Ultimate authority for all aspects of the Company's activities rests with the Board, the respective responsibilities of the Chairman and Chief Executive Officer arising as a consequence of delegation by the Board. The Board has adopted appropriate delegations of authority which set out matters which are reserved to the Board. The Chairman is responsible for the effectiveness of the Board, while management of the Company's business and primary contact with shareholders has been delegated by the Board to the Managing Director.  As the Company does not currently have a Managing Director, Mr Keith Coughlan, in his role as Executive Chairman, is responsible for the management of the Company's business and primary contact with shareholders. 

 

The Board has established the following committees.

 

Audit and Risk Committee

The Board has established an Audit and Risk Committee which, at 30 June 2021, was comprised of directors Ambassador Lincoln Bloomfield (Chairman) and Mr Kiran Morzaria.  The role and responsibilities of the Audit and Risk Committee are outlined in Schedule 3 of the Company's Corporate Governance Plan available online on the Company's website, www.europeanmet.com/corporate-governance .

 

This committee has primary responsibility for monitoring the Financial Reporting function and internal controls in order to ensure that the financial performance of the Company is properly measured and reported. The committee receives the financial reports from the executive management and auditors relating to the interim and annual accounts and the accounting and internal control systems in use throughout the Company. The Audit and Risk Committee shall meet at least each financial quarter and it has unrestricted access to the Company's auditors.

 

Remuneration Committee

The Board has established a Remuneration Committee which, at 30 June 2021, was comprised of directors Mr Kiran Morzaria (Chairman) and Ambassador Lincoln Bloomfield.  The role and responsibilities of the Remuneration Committee are outlined in Schedule 5 of the Company's Corporate Governance Plan available online on the Company's website, www.europeanmet.com/corporate-governance .

 

The Remuneration Committee reviews the performance of the executive directors and employees and makes recommendations to the Board on matters relating to their remuneration and terms of employment.

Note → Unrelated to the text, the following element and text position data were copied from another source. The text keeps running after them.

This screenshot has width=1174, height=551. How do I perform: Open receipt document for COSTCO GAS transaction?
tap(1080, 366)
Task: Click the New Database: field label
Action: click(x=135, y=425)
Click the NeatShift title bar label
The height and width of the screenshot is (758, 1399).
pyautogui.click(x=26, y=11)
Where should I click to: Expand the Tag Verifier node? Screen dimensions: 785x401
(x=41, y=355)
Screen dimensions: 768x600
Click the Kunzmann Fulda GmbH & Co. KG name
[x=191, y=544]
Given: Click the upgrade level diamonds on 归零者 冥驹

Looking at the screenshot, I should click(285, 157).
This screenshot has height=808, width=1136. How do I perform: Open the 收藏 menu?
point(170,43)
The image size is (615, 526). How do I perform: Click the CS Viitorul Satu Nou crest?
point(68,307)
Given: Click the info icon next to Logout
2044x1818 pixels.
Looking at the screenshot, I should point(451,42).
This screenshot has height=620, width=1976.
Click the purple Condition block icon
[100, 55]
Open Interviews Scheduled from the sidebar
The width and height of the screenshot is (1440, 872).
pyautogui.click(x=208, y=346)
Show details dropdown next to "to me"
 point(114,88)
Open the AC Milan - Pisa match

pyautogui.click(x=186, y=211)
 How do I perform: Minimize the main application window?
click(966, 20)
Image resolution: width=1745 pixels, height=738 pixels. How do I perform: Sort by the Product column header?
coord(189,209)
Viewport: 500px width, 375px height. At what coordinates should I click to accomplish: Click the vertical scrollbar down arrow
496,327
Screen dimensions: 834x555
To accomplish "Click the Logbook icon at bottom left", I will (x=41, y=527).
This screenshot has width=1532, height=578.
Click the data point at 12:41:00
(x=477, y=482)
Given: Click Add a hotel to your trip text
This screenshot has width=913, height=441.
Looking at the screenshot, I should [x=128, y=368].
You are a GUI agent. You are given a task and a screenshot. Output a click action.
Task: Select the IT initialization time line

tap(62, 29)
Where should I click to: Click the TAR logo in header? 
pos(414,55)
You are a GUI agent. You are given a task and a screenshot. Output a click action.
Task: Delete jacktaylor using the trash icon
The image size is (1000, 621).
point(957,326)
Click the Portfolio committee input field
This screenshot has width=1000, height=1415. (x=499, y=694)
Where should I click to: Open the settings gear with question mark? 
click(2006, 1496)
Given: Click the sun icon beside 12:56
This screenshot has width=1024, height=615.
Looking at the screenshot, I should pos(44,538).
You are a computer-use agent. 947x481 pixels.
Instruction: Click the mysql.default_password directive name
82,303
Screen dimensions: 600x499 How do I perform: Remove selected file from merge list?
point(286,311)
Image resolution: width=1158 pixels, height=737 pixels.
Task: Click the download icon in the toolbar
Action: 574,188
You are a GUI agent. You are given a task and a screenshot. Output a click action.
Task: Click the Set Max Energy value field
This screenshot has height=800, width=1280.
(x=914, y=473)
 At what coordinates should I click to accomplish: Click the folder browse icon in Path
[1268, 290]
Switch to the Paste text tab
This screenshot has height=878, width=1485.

The Remuneration Committee also considers and approves the granting of share options pursuant to the share option plan and the award of shares in lieu of bonuses pursuant to the Company's Remuneration Policy.

 

Nomination Committee

The Board has established a Nomination Committee which, at 30 June 2021, was comprised of Mr Kiran Morzaria (Chairman), Mr Keith Coughlan, Mr Richard Pavlik and Ambassador Lincoln Bloomfield, being all the directors.  The role and responsibilities of the Nomination Committee are outlined in Schedule 4 of the Company's Corporate Governance Plan available online on the Company's website, www.europeanmet.com/corporate-governance .

 

Environment, Social and Governance Committee

The Board has established an Environment, Social and Governance Committee which, at 30 June 2021, was comprised of Ambassador Lincoln Bloomfield (Chairman), Mr Keith Coughlan, Mr Richard Pavlik and Mr Kiran Morzaria, being all the directors.  The role and responsibilities of the Environment, Social and Governance Committee and Charter are in the process of being developed and will be made available on the Company's website once completed .

 

PRINCIPLE TEN

Shareholder Communication

 

The Board is committed to maintaining good communication and having constructive dialogue with its shareholders. The Company has close ongoing relationships with its private shareholders. Institutional shareholders and analysts have the opportunity to discuss issues and provide feedback at meetings with the Company. In addition, all shareholders are encouraged to attend the Company's Annual General Meeting.

 

Investors also have access to current information on the Company though its website, www.europeanmet.com, and via Keith Coughlan, Executive Chairman, who is available to answer investor relations enquiries.

 

The Company shall include, when relevant, in its annual report, any matters of note arising from the audit or remuneration committees.